Book Review: Fifty Women Who Fish

Steve Kantner's new book entertains and informs
Angler Claire Carter King
Angler Claire Carter King (photo: Wild River Press).

More women than ever are fishing. That much is a given. No one knows exactly why one in four anglers have the XX chromosome or why nearly 40 percent of new anglers are female. Fact is, men now share the water with women.

South Florida author Steve Kantner capitalized on this trend with his latest book, Fifty Women Who Fish, a series of profiles of the most prominent women who can fling a fly or lure with the best of the best.

Although most of the featured anglers have significant fly-fishing experience, Kantner plucked his subjects from a variety of backgrounds — offshore and inshore; fly and conventional; and young and old.

Fifty Women Who Fish (314 pages, Wild River Press), published this spring, is Kantner’s fourth book. His latest two works —The Ultimate Guide to Fishing South Florida on Foot and Backcountry Flies: Tying and Fishing Florida Patterns, From Swamp to Surf.

His first two efforts were informative, but formulaic, how to fish and how to tie the flies you need to fish much of South Florida, and since Kantner, guided the Miami on foot and from a canoe for decades before embarking on a book-writing career in semiretirement, he was able to rely on his wealth of local knowledge for content.

Fifty Women, by contrast, was a tremendous undertaking.
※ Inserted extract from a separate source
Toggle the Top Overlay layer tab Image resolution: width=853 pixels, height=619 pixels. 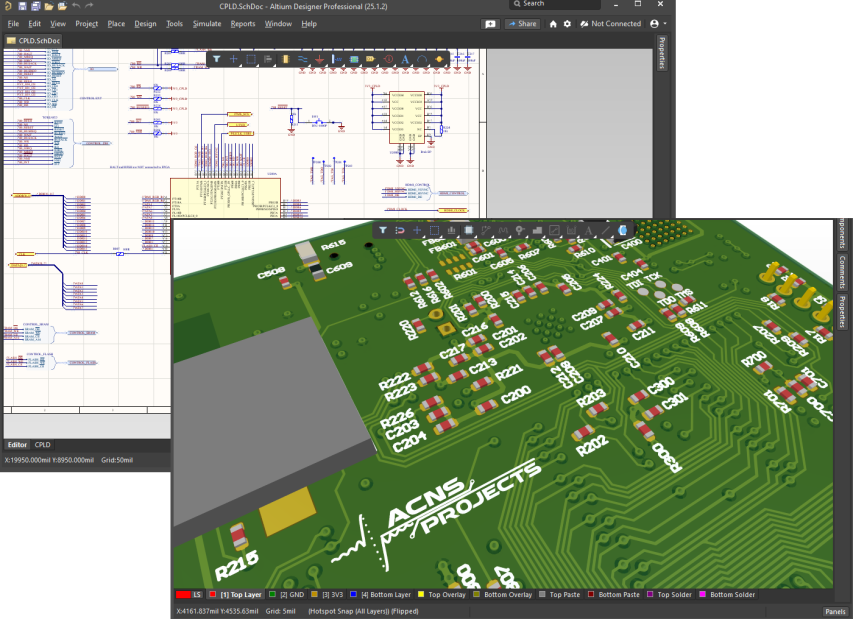tap(445, 595)
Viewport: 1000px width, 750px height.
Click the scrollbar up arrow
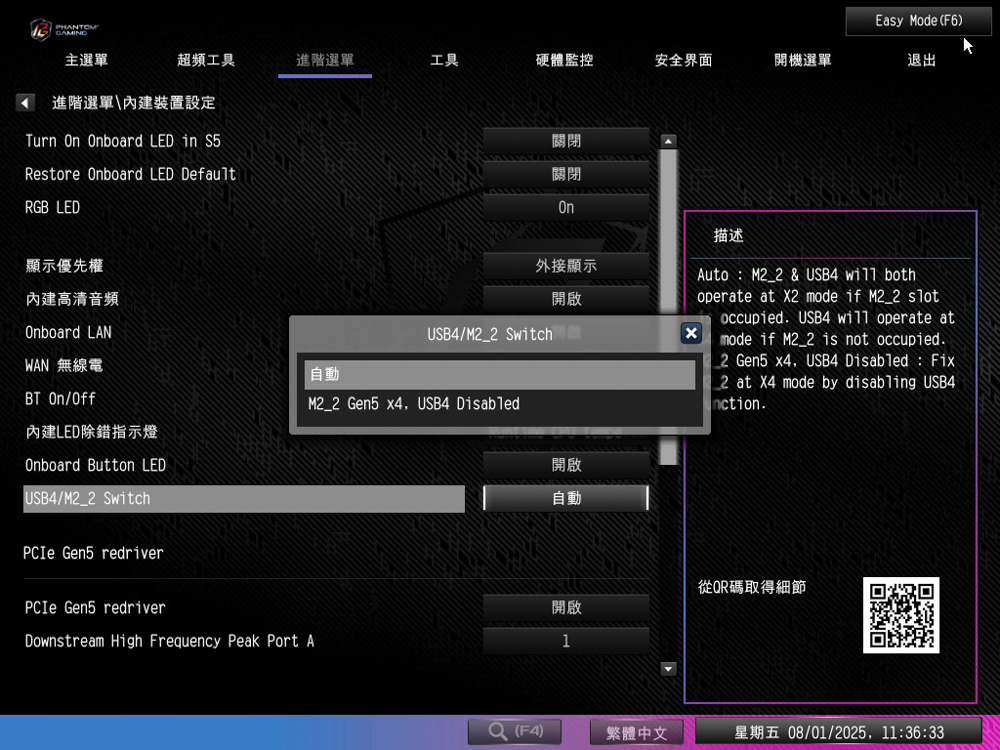pos(669,141)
A labor of love? Not exactly. It took Kantner 27 months to research, write, edit and publish the hardback, coffee table book, a grind that left him exhausted.

The profiles average approximately 2,000 words and are accompanied by multiple photos. Not all of the interviews were done in person, but all required a minimum three or four lengthy phone interviews as well as tedious fact checking and revising.

Fifty Women Who Fish

Below are a handful of featured anglers:

  • Former Miami-Herald outdoor writer Sue Cocking, who bagged a world-record 29-pound permit on fly.
  • IGFA Hall of Fame Inductee Deborah Dunaway, who discusses her passion for big-game fishing and white-tail deer.
  • Casting instructor and Guide Sara Gardner, who overcame back surgery and still chases cobia off the North Carolina coast.
  • Meredith McCord, who has traveled the globe in the process of setting 152 IGFA world records.
  • Long-time guide Lori-Ann Murphy, who taught Kevin Bacon and Meryl Streep to fly fish while they prepped for their roles in the movie, The River Wild.
  • DUN Magazine editor Jen Ripple, who defied convention — and the skeptics — by starting the first women’s fly-fishing lifestyle publication.
  • TV personality April Vokey, the queen of catching steelhead on fly.
  • The First Lady of Fly Fishing, Joan Wulff, who caught a 100-pound tarpon on fly at age 77.

Women have long been underappreciated in the world of fishing. Let’s be honest. For years, it’s been a man’s sport. That’s clearly no longer the case, Kantner, to his credit, recognized this seismic shift and cobbled together a worth-while book, a book that both women and men can enjoy.